Porque lutam os professores?

Sexta-feira 13 de janeiro, pela primeira vez na vida, fiz greve. A sala ficou vazia, os sumários por escrever, a matéria por dar, as dúvidas por esclarecer. Nos meus anos mais jovens e impressionáveis, também eu era daqueles que snobavam dos professores – que eram ignorantes, mal preparados, partidários de uma certa linha política que não era – e continua a não ser – a minha. E, como em todas as profissões, muitos ainda o serão. Mas a experiência da vida ensinou-me, entretanto, algumas coisas (confirma-se o paradoxo: quem mais ensina, mais aprende). Permitam-me a lição. 

Lidamos diariamente com turmas de aproximadamente trinta alunos, dos quais uma pequena percentagem (em média, cinco) estão manifestamente impreparados, não se interessam nem se esforçam e são, em muitos casos, indisciplinados. Mas, praticamente, não os podemos chumbar. Em vez disso, preenchemos relatórios de apoio à aprendizagem, disponibilizamos explicações gratuitas na escola (às quais muitos afirmam abertamente não quererem comparecer) e aplicamos medidas pedagógicas diferenciadas. Em vez de elevarmos os alunos às matérias, tidas como padrão dos conhecimentos a adquirir, “moldamos” os conteúdos à sua medida. Ou seja, baixamos o nível. Se um aluno do ensino profissional obtém classificação negativa no final de um módulo, temos de fazer um teste de recuperação, por lei. Sabendo disto, muitos deles entregam as avaliações, que deveriam durar dois tempos letivos e que demoram em média quatro horas a preparar, cerca de dez minutos depois do começo da aula, obtemperando que “o professor é obrigado a fazer outro teste para eu passar” (aconteceu-me: chumbei-o). 

À disciplina que leciono, Português, cada aluno tem de ser avaliado em oito parâmetros individuais, a que correspondem, nos primeiros seis casos, avaliações formais: educação literária, compreensão de texto, gramática, redação, compreensão oral, expressão oral, participação e atitudes. Isto significa, pelo menos, doze avaliações por período e dezasseis itens de grelha para preencher. Demoro perto de uma hora a corrigir um teste. Tenho cento e vinte alunos. Evidentemente, há ainda que preparar as aulas, redigir as atas das reuniões, ler os relatórios de apoio, enviar materiais complementares e esclerecer dúvidas online, dinamizar a Cidadania e o PES (mais grelhas para preencher…).

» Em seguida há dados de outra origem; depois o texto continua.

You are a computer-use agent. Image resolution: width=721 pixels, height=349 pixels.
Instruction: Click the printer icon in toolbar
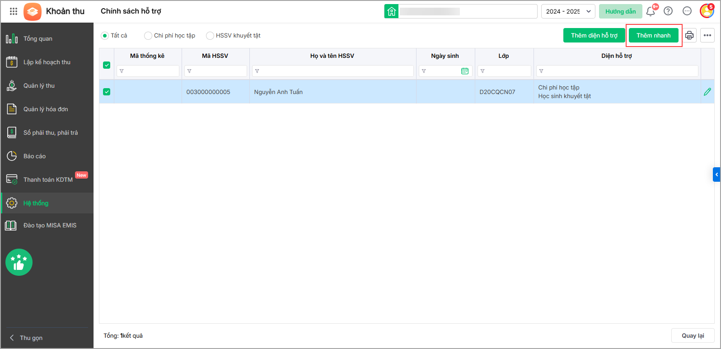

Em resumo: os professores não têm fins-de-semana. Os professores não têm feriados. Os professores não têm manhãs ou tarde livres, porque a prática docente não se esgota nas quatro paredes de uma sala de aula, nem na simetria retangular das horas letivas estampadas numa folha de excel. O e-mail nunca dorme: o aluno X faltou ao teste, é preciso fazer outro; a encarregada Y quer saber porque motivo o educando teve 14 em vez de 15; escasseiam N apoios para alunos com “classificação inferior a dez” (ainda não referi o policiamento da linguagem? O termo “negativa” é estigmatizante e, como tal, deve ser evitado…). Nos cursos profissionais, não nos pagam as horas extra, que correspondem tipicamente a um período letivo. Temos obrigações contínuas de formação, entre mestrados e ações diversas, que conciliamos, o melhor que conseguimos, com a prática letiva. Somos colocados longe de casa e não temos apoios à deslocação. Um exemplo concreto: gasto, por semana, aproximadamente 100€ em combustível e 25€ em portagens para trabalhar. Grosso modo, metade do meu salário. Mas sou um privilegiado, porque não tenho de pagar uma renda de casa adicional, ao contrário de tantos colegas. Estamos irmanados na miséria. 

Conta-se que outrora no Japão, a única classe profissional que não se curvava diante do Imperador eram os professores. Mesmo o eleito de Deus na terra para governar sabia que sem eles nada poderia atingir. Verdade ou mito, a história significa apenas o seguinte: a profissão era respeitada. Não pedimos mais. 

Finalmente, para quem de tudo isto discorde, fica a pergunta: se os professores são todos uns mandriões acríticos que fazem greve como carneiros a mando dos sindicatos, como por este país se escreve e arrota, como explicar uma tão superabundante carência de quadros na profissão, que se vai agravar (e muito) nos próximos anos? O mercado não mente – e, hoje em dia, ninguém quer ser professor. Ou, dito claramente: a profissão é uma escravatura. Perguntava-me recentemente uma colega porque motivo os mais jovens ainda escolhem esta vida. Não lhe levei a mal: a justeza das suas palavras era evidente. Nem tão-pouco lhe soube responder. Trata-se de uma questão em que cada professor deve meditar o melhor que puder. Até que a solução seja óbvia para todos.